It’s been a positive start to the week for the FTSE 100 index, with property development stocks among the top gainers, potentially enjoying a period of release from pent-up demand from homebuyers and retail consumers. Highly sexual.
Financials also rose, with HSBC rising 9% after a Chinese insurance company increased its stake in the bank. Lloyds and NatWest Group both ended the day up more than 7%.
Land securities soar
Leading the way on Monday was Land Securities (LON:LAND), the UK’s largest commercial property development and investment company, with its shares up more than 8.30%.
The rise came even as the company reported consecutive periods of losses and followed many other companies in suspending its dividend to conserve cash amid the ongoing pandemic.
The company’s share price is now up 7.85% or 38.50p to 528.90p as of 28/09/20 12:30 GMT. Current price is 38% lower than today’s price one year ago.
Analysts currently maintain a “hold” stance on the Rand Securities stock, with a 12-month consensus price target of P732.14 per share. It has also been given an “underperform” rating of 54.31% by Marketbeat’s community and has an ap/e ratio of 8.77.
British Land Company grows rapidly
It was closely followed by fellow commercial property developer British Land Company (LON:BLND), which rebounded 7% on Monday morning.

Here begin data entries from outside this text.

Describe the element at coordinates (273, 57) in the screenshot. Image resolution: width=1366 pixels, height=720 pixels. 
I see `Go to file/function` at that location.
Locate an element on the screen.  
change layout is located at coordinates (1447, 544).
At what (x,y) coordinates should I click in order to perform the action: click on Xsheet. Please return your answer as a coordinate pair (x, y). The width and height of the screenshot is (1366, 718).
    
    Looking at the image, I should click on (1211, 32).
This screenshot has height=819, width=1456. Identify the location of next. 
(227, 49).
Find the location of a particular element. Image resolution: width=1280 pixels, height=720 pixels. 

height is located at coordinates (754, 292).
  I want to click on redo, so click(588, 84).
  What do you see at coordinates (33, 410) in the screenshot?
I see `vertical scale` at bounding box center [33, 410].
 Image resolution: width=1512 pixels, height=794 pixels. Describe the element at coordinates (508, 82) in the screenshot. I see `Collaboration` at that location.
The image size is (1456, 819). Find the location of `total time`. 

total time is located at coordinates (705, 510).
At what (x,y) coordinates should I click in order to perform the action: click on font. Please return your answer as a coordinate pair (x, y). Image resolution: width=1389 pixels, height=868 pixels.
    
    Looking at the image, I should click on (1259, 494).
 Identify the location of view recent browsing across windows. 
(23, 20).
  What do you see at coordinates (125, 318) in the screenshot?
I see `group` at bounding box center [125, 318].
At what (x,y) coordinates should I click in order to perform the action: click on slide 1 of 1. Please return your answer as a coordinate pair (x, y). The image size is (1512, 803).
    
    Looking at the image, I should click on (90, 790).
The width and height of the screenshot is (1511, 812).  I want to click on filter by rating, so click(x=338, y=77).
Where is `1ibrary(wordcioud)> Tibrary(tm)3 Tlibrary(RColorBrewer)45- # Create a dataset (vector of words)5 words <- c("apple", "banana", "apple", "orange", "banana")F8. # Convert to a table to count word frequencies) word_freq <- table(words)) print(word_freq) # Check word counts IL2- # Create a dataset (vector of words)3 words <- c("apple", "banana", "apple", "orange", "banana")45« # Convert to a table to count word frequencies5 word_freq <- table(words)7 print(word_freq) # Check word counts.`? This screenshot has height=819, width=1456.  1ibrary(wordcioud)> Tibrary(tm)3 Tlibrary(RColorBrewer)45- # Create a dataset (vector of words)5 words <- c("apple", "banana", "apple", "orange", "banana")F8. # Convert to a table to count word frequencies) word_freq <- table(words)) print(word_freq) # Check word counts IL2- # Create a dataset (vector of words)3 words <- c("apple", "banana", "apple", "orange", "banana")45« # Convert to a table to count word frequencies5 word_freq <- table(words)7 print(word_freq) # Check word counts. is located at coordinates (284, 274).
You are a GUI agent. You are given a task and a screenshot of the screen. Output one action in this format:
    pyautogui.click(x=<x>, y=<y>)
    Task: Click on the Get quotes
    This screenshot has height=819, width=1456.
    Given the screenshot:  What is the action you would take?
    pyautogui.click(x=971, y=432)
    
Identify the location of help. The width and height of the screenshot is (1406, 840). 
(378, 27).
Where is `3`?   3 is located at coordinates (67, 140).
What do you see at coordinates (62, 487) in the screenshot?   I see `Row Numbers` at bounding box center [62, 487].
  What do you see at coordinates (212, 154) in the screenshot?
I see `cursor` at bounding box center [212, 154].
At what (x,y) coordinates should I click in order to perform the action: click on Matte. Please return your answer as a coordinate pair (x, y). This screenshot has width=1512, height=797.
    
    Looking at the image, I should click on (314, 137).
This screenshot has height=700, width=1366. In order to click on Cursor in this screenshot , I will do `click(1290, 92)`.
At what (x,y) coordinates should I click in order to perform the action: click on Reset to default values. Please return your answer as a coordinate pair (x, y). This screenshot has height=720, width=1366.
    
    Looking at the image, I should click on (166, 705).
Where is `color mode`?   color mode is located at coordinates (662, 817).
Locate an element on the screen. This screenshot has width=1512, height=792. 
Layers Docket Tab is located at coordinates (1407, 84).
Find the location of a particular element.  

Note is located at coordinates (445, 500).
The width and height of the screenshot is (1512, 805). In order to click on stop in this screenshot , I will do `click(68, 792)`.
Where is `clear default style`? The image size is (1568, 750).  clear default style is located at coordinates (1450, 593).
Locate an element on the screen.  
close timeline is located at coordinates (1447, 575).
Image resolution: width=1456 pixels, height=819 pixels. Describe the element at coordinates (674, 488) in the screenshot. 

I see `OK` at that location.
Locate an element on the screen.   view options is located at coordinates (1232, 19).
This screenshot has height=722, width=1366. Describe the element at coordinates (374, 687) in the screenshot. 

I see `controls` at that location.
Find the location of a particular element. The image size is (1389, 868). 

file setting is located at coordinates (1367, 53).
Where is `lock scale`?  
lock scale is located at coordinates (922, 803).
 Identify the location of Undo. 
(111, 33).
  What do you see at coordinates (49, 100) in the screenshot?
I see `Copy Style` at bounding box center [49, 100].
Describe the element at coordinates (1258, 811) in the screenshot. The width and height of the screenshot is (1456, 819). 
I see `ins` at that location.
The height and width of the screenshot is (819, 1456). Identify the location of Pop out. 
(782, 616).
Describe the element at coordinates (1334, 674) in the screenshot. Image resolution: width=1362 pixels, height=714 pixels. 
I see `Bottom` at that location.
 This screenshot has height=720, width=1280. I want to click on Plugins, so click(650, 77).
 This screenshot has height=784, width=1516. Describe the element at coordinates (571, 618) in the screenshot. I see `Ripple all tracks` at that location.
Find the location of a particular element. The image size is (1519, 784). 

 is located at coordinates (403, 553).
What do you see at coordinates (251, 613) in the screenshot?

This follows a similar underwhelming deal update for Land Securities, making it perhaps a difficult time for retail-focused commercial real estate landlords.
The company’s share price has now increased by 6.68% (21.50 pence) to 343.50 pence per share as of 12:30 Pence on September 28, 2020 (Japan time). This price is about 41% below the price on the same day last year.
Again, similar to Land Securities, analysts maintain a ‘hold’ stance on British Land, with an equal number of ‘buy’ and ‘sell’ ratings on either side. . The 12-month consensus price target is 471.62 pence, the MarketBeat community’s rating of “underperform” is 51.57%, and the AP/E ratio is 9.85.
Real estate developer outlook
Despite recent trading being more promising, the Times and FT have both published articles suggesting that recent price optimism is likely to subside in the coming months, with CEBR predicts that real estate prices could fall by up to 14% in 2021.
For commercial property developers, the impending possibility of a second lockdown is bad news as many tenants are waiting for the government to grant them a rent suspension or deferment. Big movers like Theo Paphitis are calling for business rates relief to continue indefinitely, and the growing shift towards digitalisation will also be difficult to manage.